EMC/Dell partnership to focus on lower costs

EMC announced yesterday that it will use a reseller partnership with Dell Computer to reduce the production costs of its storage products in its battle against IBM Corp., Compaq Computer Corp. and others that have eaten away at its market share over the past year.

The reseller partnership, announced late last year, also opens Dell to enterprise-class sales opportunities and gives EMC penetration into the midsize and entry-level marketplace traditionally held by Dell.

"Prior to the EMC relationship, we sold storage directly into our existing Dell server accounts. Now we have a new product line for the mixed environment. It doubled our available market opportunity," said Frank Frankovsky, senior manager of Dell/EMC product management.

Hopkinton, Mass.-based EMC is also in discussions with Dell to use the company's supply chain management and manufacturing techniques to reduce its cost of production.

"This is much more than than just a product-resale agreement," Frankovsky said.

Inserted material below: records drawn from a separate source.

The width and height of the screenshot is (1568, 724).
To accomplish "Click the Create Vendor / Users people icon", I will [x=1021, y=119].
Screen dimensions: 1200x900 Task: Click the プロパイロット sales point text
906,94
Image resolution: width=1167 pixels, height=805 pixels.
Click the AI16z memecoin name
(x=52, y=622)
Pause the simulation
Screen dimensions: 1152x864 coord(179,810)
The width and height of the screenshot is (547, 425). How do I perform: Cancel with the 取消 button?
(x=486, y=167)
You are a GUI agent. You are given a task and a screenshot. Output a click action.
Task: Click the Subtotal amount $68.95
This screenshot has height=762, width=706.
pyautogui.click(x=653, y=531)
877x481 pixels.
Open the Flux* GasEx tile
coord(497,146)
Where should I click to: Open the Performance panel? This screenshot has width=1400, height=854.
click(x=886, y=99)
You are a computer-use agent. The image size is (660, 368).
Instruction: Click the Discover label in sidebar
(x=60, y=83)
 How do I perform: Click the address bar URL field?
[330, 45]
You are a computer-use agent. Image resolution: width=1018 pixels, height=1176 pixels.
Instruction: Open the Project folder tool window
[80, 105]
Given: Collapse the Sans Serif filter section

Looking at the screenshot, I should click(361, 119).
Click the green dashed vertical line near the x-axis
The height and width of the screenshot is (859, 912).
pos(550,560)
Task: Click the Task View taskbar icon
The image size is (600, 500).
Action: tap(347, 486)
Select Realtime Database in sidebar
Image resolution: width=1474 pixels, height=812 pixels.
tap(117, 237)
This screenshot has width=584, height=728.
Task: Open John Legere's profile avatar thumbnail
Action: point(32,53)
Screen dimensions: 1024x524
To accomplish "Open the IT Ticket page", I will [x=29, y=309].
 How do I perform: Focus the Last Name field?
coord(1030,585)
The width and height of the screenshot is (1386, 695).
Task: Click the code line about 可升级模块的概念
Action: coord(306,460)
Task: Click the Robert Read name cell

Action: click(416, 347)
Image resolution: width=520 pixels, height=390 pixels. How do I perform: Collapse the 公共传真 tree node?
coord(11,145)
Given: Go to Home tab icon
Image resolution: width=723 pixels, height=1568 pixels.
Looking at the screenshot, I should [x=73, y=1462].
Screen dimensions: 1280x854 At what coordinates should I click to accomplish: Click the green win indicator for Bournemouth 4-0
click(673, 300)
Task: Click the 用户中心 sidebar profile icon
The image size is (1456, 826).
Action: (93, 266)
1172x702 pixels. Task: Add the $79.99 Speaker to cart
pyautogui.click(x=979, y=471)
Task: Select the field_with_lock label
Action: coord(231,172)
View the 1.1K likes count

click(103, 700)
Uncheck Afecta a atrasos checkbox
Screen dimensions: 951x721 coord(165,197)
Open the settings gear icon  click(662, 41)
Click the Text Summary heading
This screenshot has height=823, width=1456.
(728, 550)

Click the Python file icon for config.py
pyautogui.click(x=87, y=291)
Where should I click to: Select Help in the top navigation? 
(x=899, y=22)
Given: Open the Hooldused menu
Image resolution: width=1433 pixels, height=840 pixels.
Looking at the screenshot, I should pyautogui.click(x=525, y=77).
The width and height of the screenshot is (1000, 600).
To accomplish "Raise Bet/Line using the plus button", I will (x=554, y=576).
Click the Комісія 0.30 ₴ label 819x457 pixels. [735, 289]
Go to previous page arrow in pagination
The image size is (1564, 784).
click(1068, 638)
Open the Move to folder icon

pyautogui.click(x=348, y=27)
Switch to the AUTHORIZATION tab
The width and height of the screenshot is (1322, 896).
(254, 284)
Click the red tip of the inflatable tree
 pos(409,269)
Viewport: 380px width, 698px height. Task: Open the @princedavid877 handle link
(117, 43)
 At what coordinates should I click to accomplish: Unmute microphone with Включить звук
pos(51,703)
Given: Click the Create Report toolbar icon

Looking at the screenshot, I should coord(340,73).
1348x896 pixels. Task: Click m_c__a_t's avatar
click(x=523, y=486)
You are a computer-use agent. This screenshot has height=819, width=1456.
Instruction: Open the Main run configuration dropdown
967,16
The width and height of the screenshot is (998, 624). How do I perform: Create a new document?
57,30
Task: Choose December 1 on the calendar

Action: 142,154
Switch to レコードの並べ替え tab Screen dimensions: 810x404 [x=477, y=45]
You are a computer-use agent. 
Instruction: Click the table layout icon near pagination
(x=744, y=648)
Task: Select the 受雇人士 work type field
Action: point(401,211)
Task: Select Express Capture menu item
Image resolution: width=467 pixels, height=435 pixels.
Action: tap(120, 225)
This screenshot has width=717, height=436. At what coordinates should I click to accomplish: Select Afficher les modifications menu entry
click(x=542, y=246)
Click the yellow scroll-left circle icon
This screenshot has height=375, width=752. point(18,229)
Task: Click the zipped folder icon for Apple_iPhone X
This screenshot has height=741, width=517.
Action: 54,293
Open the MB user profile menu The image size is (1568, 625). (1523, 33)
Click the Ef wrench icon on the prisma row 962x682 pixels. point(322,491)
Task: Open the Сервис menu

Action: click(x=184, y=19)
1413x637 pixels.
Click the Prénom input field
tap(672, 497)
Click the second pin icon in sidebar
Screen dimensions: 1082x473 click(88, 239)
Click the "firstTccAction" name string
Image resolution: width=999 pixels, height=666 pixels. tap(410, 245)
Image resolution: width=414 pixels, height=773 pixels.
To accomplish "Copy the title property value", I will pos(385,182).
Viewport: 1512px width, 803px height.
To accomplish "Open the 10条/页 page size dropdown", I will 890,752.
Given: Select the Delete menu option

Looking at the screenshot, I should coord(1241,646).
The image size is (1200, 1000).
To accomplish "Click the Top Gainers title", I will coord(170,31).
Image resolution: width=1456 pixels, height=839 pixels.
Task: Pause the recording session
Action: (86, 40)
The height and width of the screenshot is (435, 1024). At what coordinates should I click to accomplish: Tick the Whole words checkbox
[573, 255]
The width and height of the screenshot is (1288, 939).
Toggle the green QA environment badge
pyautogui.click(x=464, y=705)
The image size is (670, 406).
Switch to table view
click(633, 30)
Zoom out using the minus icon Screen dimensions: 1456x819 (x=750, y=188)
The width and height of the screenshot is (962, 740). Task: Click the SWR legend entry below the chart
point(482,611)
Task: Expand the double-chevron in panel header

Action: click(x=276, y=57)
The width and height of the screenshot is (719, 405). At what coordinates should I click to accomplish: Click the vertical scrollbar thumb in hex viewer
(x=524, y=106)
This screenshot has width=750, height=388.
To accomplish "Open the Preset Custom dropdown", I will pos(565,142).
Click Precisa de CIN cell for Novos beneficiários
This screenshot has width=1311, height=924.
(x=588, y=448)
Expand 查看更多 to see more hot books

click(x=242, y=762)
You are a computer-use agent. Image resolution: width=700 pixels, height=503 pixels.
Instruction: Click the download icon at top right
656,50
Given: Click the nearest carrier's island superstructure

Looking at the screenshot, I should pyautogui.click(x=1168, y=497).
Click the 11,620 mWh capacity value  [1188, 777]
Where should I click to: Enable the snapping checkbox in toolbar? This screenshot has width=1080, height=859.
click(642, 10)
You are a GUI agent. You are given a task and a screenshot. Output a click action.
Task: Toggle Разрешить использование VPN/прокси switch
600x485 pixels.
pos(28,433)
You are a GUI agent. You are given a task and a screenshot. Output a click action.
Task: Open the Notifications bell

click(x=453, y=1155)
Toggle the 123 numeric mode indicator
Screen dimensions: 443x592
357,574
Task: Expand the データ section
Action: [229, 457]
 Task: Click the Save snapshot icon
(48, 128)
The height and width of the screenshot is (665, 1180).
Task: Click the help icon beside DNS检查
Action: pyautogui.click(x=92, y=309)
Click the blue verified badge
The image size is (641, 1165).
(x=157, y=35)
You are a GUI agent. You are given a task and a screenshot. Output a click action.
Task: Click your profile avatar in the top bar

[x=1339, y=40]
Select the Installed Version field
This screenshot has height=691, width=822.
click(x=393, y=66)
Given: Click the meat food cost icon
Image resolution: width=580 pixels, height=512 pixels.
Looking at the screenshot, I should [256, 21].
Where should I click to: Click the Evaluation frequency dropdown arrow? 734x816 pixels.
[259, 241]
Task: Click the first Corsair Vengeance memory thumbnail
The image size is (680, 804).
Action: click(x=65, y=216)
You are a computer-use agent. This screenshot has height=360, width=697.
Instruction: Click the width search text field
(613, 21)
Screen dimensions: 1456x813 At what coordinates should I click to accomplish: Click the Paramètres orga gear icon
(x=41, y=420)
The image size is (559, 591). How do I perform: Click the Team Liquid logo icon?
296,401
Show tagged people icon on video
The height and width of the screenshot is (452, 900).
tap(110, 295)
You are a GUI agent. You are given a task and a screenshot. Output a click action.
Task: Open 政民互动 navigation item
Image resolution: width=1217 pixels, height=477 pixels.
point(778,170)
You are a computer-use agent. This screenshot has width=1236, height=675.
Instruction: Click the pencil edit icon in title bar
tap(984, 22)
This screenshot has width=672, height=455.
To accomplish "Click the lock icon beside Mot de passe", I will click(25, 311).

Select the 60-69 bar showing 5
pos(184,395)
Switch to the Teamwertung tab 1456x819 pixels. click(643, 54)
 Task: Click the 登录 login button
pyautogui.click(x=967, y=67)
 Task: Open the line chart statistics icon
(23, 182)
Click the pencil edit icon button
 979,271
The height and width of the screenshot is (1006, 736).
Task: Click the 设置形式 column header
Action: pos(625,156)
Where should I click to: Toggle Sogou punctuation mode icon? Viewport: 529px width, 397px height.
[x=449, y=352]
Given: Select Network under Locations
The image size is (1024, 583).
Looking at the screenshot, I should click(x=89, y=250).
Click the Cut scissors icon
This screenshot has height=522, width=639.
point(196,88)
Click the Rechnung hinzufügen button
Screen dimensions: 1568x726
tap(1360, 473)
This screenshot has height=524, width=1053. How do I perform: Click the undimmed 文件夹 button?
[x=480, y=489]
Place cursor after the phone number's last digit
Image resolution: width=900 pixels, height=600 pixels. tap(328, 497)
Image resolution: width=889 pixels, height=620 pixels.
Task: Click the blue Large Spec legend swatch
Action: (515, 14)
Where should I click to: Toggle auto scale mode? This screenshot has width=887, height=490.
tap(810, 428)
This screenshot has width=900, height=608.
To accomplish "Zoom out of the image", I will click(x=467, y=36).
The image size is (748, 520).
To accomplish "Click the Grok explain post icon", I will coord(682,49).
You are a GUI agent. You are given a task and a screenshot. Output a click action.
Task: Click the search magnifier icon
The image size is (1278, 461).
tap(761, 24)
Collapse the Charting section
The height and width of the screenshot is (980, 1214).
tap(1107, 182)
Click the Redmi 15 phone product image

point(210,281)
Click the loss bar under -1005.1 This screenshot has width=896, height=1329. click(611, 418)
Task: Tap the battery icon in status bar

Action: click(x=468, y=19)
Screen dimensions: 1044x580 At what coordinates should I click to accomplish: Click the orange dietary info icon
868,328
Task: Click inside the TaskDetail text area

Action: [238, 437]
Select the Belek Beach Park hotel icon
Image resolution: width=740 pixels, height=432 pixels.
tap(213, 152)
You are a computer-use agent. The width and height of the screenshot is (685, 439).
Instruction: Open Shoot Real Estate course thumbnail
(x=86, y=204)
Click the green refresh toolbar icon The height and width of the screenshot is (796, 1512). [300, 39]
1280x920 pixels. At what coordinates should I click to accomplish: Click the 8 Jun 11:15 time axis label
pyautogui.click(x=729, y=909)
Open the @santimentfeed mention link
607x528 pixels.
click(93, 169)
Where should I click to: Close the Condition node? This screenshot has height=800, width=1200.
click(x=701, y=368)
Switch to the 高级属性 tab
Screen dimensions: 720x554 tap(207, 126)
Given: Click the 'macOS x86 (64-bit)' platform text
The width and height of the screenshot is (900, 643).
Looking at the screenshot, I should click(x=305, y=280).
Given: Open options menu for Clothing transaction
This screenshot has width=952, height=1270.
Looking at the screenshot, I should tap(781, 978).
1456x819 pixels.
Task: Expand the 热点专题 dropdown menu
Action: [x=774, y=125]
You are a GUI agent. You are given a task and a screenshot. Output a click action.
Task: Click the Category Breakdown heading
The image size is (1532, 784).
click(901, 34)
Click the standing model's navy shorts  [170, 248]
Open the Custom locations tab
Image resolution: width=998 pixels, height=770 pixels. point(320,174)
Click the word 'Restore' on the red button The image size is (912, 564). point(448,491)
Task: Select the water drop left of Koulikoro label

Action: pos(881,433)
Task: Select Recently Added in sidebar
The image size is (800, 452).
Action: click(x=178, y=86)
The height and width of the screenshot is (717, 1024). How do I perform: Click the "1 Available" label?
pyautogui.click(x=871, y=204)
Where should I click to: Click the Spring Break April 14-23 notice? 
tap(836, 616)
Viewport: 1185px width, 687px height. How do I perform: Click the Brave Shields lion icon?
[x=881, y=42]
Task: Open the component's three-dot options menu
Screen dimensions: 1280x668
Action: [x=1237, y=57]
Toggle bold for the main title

Separately, EMC also announced significant enhancements to its storage software suite of products that will help simplify management, reduce costs and increase data protection for customers running EMC/Dell storage-area networks. The software upgrades are set to roll out next month.

EMC ControlCenter Navisphere 6.0 is a Web-based platform that will allow IT managers to use Microsoft Corp.'s Internet Explorer or Netscape Communications Corp.'s Netscape browsers to remotely change storage configurations and receive alarms to problems.

EMC said it's also positioning its midrange-class Clariion FC4500 RAID box to address the entry-level market.

"In essence, what we're talking about is full solution," said Frankovsky. "Let's say you have four servers and want to build them out into a full storage-area network; you can do it with the switches, cabling, disk arrays and services to make the connections for US$70,000 to $100,000."

EMC's SnapView Version 1.3 will now allow up to eight point-in-time snapshot images of a file system and will retain them independently of subsequent changes for faster recovery or to use for other processes such as a backup job or data analysis.

MirrorView 1.3 will allow IT managers to mirror one primary site to two disaster recovery or business continuance sites or mirror four primary sites to a single secondary site to reduce the cost of disaster recovery through consolidation.

"This class of functionality had traditionally only been available in very high-priced products," said Frankovsky. "We're trying to position this to bring in reach, from a financial perspective, the broadest array of clients as possible."